Hot Heavy Summer // Ben Howard & Sylvan Esso
“Hot Heavy Summer” is, as the title suggests, a song about summer. A lot of summer-themed music chooses to lean into sunny, bright melodies and upbeat tempos, but “Hot Heavy Summer” is a different slice of summer — a bittersweet, sentimental, somber moment that is beautiful yet subtly mournful. Most summer music is a mid-July day at the pool; “Hot Heavy Summer” is more like a late-August evening in the dying days of summertime, with a blood-red sunset and a change of seasons on the horizon.
The arrangement is open and atmospheric, making heavy use of rhythmic echoes and reverb-washed swells to create a textural, drifting ambiance. The main guitar riff bounces overtop of itself, creating intricate patterns as the repeats fade into the dreamy bed of sound laid by drifting, pulsing drones. If that one song by The xx or Lord Huron’s music appeals to you, “Hot Heavy Summer” is what you’ve been looking for.
Its sparse instrumentation clears space for the focal point of the song: the interplay of Howard’s and Amelia Meath’s incredible harmonies. Meath, the vocalist behind soft electro-pop duo Sylvan Esso, has a precise falsetto that floats over top of Howard’s steady, warm baritone. As a pair, to put it simply, they’re downright gorgeous. Meath and Howard spend most of the song locked in simultaneous harmony, and the result doesn’t immediately sound like two separate voices, but rather one full, lush super-voice.
Lyrically, “Hot Heavy Summer” is abstract yet evocative and maintains a tangible subject matter despite its hazy, poetic language. Lines like the finale, “One last gasp / against a long hot heavy summer,” rest on the more vague side of things, but lose no emotional weight despite their ambiguity.
In its more descriptive moments, “Hot Heavy Summer” uses images of life in Nowhere, Suburbia (“Where the mothers can’t stand / the sight of each other”) to explore routine, complacency, and the beauty of rebelling against these forces; the choice to, as Howard so eloquently puts it, “dance past the Tuesday morning supermarket crowd.”

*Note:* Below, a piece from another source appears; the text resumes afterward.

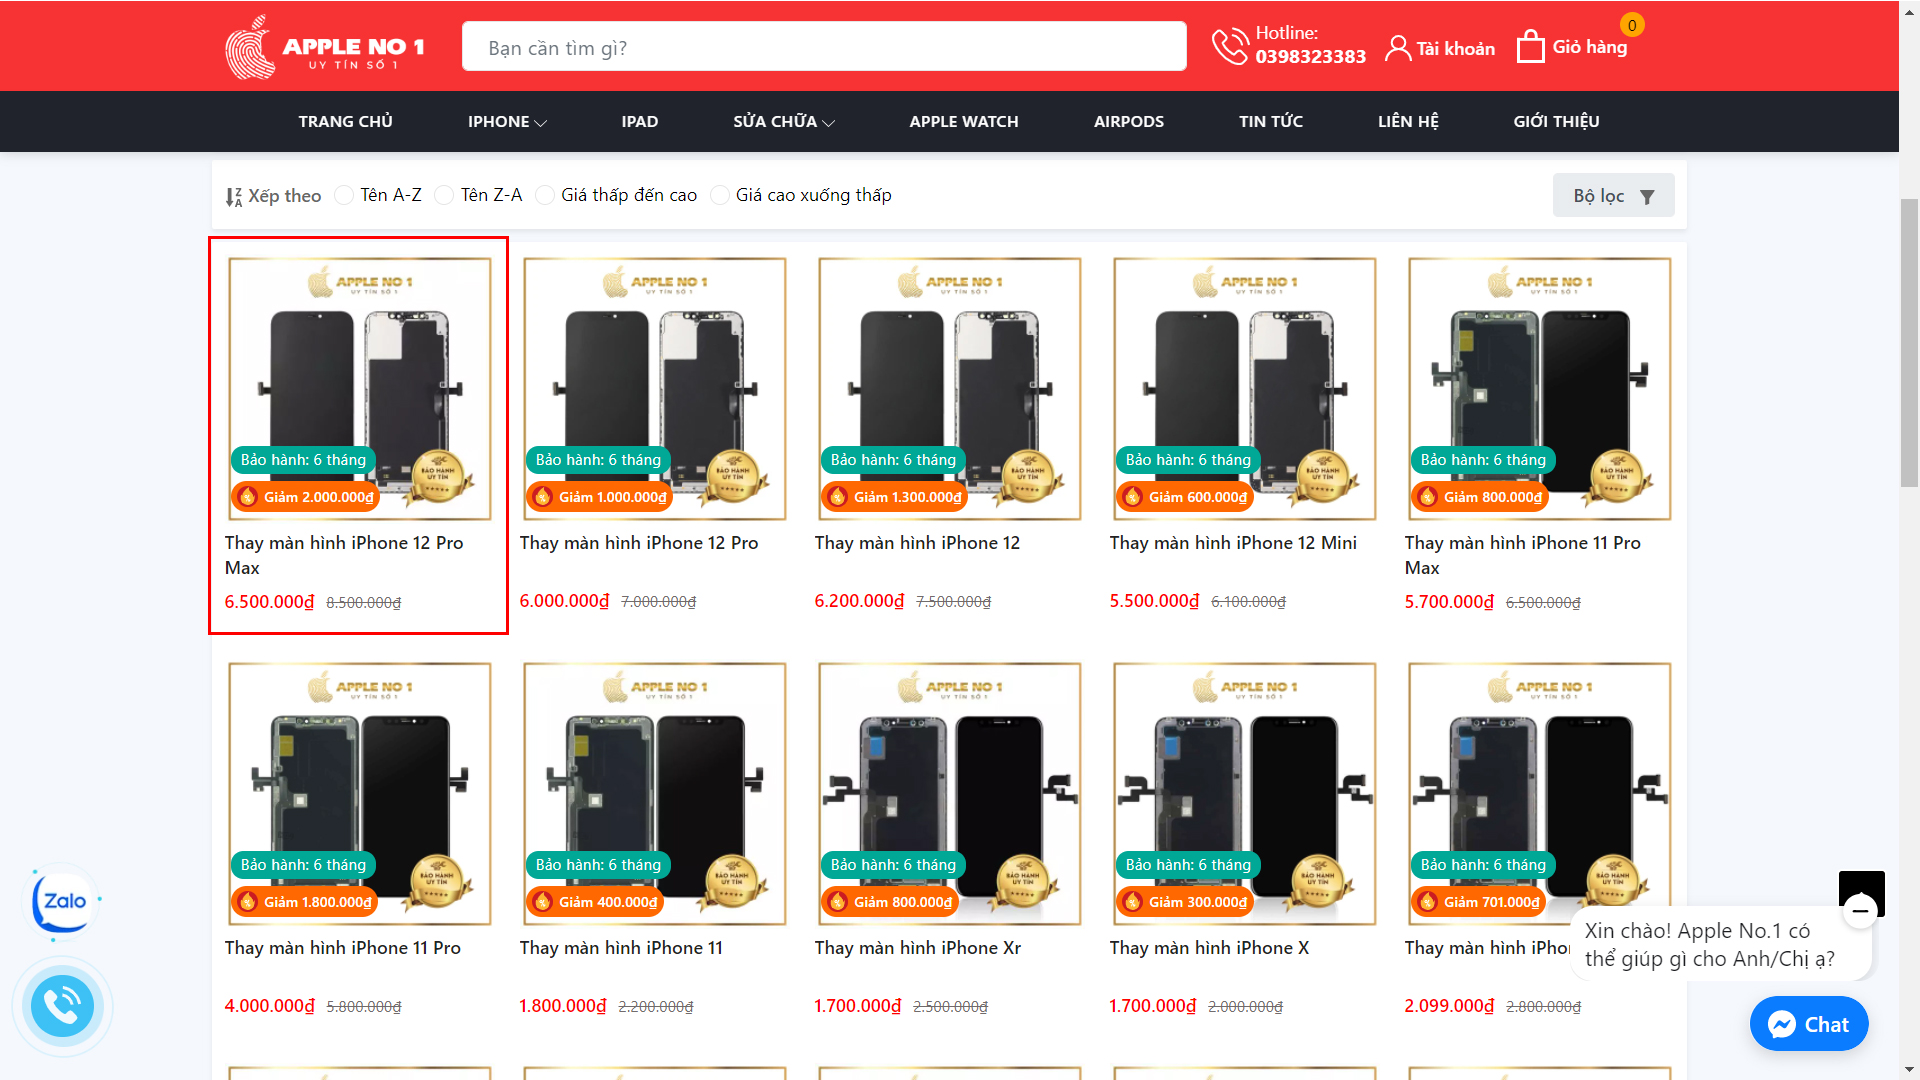Image resolution: width=1920 pixels, height=1080 pixels.
Task: Expand the SỬA CHỮA menu dropdown
Action: tap(783, 122)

Few artists have the poetic instincts to draw emotion and metaphor from things as bland as national security and garden fences. Ben Howard is one of them. Using both to represent how many of us shield ourselves from challenge and uncertainty, Howard paints the struggle to live spontaneously and passionately in a world with little time or space to do so. We all, to some extent, “sleep through our days,” forced to steal little instants of joy and meaning, each all too brief and rare.
“Hot Heavy Summer” is a lullaby in a lawn chair that floats in on a cool, gentle breeze and leaves just the same. It’s a quiet bonfire under a lavender sky, watching fading sunlight sear the bottoms of the clouds with nectarine hues. It’s a lot of things at once — the hallmark of great music — but it’s not your standard summer song. It is, however, definitely a gorgeous one.